**YOUR OBJECTIVE**
Reproduce, exactly as they appear, the line containing "This screenshot has height=714, width=924." and every line after it, ending with the last line of the records.

**EXTRACTED DATA**
━━━━
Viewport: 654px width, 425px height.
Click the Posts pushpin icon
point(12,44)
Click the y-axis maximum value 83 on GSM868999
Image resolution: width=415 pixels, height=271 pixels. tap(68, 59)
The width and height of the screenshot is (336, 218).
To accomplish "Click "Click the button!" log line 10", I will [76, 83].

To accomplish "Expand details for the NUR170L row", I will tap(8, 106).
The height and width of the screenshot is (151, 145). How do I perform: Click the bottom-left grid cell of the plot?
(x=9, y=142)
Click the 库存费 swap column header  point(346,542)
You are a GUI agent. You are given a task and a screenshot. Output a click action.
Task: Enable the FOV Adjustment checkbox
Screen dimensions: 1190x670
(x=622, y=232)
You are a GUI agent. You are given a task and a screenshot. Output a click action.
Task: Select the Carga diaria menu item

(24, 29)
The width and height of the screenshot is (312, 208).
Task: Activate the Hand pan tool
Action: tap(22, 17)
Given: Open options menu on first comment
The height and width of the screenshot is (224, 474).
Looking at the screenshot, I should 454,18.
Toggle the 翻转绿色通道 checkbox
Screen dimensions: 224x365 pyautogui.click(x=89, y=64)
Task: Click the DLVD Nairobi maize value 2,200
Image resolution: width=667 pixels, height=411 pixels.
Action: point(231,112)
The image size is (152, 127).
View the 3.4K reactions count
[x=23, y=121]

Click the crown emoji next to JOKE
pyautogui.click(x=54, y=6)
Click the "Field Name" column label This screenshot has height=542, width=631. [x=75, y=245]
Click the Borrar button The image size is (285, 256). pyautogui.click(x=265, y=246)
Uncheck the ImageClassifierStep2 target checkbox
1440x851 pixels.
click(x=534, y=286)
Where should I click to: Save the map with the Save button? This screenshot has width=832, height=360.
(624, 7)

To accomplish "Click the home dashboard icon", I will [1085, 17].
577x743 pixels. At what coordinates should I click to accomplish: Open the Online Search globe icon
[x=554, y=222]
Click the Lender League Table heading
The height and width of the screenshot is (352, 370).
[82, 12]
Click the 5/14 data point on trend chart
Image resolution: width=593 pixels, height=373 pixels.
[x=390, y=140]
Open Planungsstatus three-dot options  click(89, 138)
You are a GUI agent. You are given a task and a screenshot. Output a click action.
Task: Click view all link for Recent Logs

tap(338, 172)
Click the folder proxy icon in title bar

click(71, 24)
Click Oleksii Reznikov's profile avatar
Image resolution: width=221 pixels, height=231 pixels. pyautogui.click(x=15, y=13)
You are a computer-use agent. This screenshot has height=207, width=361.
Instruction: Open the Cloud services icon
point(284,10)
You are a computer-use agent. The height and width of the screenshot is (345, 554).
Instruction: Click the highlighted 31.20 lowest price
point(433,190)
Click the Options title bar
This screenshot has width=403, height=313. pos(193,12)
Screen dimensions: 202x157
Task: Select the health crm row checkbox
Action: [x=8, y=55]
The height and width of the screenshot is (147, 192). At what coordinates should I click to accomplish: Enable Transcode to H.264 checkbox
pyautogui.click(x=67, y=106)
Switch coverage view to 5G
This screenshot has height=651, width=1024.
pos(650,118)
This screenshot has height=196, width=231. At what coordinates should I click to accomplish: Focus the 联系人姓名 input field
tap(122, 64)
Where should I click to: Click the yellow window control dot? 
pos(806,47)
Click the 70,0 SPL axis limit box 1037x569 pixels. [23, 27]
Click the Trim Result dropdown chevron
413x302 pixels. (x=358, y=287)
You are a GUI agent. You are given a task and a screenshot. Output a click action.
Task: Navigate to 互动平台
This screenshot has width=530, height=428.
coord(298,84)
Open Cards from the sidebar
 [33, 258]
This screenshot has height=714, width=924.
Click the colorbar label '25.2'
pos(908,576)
━━━━
**RESPONSE AREA**
This screenshot has height=714, width=924.
Click the colorbar label '25.2'
pos(908,576)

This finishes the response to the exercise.